What needs to be done
Only one stretch of the data below is needed. Output the lines from the one with "Click gear icon on Angler campaign row" up to and including the one with "Toggle the participant's microphone icon", exactly as they stand.

Records excerpted from a collection

BEGIN

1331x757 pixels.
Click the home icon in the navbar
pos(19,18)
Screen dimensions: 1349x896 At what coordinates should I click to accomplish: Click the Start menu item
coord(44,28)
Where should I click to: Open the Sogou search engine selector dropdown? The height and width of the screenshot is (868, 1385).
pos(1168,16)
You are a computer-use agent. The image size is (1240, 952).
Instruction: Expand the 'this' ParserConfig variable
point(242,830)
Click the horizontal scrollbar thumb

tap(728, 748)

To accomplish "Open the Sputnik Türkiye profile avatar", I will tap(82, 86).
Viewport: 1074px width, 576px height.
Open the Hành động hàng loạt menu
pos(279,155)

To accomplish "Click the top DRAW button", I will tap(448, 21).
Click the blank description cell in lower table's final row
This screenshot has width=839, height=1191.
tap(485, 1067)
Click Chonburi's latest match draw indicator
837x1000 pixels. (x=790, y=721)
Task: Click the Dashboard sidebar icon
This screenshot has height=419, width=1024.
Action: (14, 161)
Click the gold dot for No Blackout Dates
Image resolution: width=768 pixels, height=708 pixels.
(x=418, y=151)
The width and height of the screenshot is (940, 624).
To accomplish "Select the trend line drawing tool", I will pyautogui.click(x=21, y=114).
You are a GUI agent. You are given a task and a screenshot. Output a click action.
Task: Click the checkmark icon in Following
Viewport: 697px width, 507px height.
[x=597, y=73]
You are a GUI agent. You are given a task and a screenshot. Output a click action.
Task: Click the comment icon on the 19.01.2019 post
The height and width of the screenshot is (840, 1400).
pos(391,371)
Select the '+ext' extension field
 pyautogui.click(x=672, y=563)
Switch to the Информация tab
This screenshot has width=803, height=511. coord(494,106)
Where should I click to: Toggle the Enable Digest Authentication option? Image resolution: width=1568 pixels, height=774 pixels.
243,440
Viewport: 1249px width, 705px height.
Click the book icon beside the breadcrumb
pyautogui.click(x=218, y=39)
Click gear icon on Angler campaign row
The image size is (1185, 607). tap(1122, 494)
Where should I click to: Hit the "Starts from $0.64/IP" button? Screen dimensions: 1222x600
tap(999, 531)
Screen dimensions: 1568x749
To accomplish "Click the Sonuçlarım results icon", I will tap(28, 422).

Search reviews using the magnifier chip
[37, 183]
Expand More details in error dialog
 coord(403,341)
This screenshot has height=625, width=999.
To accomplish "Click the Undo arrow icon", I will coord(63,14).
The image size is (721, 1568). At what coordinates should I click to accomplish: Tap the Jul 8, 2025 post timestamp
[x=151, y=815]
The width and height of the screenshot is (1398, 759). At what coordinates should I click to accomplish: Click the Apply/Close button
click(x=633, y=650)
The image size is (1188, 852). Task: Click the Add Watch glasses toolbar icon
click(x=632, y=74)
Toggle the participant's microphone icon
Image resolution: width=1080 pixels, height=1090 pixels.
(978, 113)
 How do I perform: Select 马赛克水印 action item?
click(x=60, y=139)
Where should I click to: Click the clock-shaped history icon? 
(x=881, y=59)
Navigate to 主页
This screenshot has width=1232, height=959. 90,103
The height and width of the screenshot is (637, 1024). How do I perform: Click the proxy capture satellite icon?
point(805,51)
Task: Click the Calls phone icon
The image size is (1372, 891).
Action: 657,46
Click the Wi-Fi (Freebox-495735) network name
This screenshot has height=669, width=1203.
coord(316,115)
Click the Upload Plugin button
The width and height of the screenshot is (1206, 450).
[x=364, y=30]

END

Exercise output
Click gear icon on Angler campaign row
The image size is (1185, 607). tap(1122, 494)
Where should I click to: Hit the "Starts from $0.64/IP" button? Screen dimensions: 1222x600
tap(999, 531)
Screen dimensions: 1568x749
To accomplish "Click the Sonuçlarım results icon", I will tap(28, 422).

Search reviews using the magnifier chip
[37, 183]
Expand More details in error dialog
 coord(403,341)
This screenshot has height=625, width=999.
To accomplish "Click the Undo arrow icon", I will coord(63,14).
The image size is (721, 1568). At what coordinates should I click to accomplish: Tap the Jul 8, 2025 post timestamp
[x=151, y=815]
The width and height of the screenshot is (1398, 759). At what coordinates should I click to accomplish: Click the Apply/Close button
click(x=633, y=650)
The image size is (1188, 852). Task: Click the Add Watch glasses toolbar icon
click(x=632, y=74)
Toggle the participant's microphone icon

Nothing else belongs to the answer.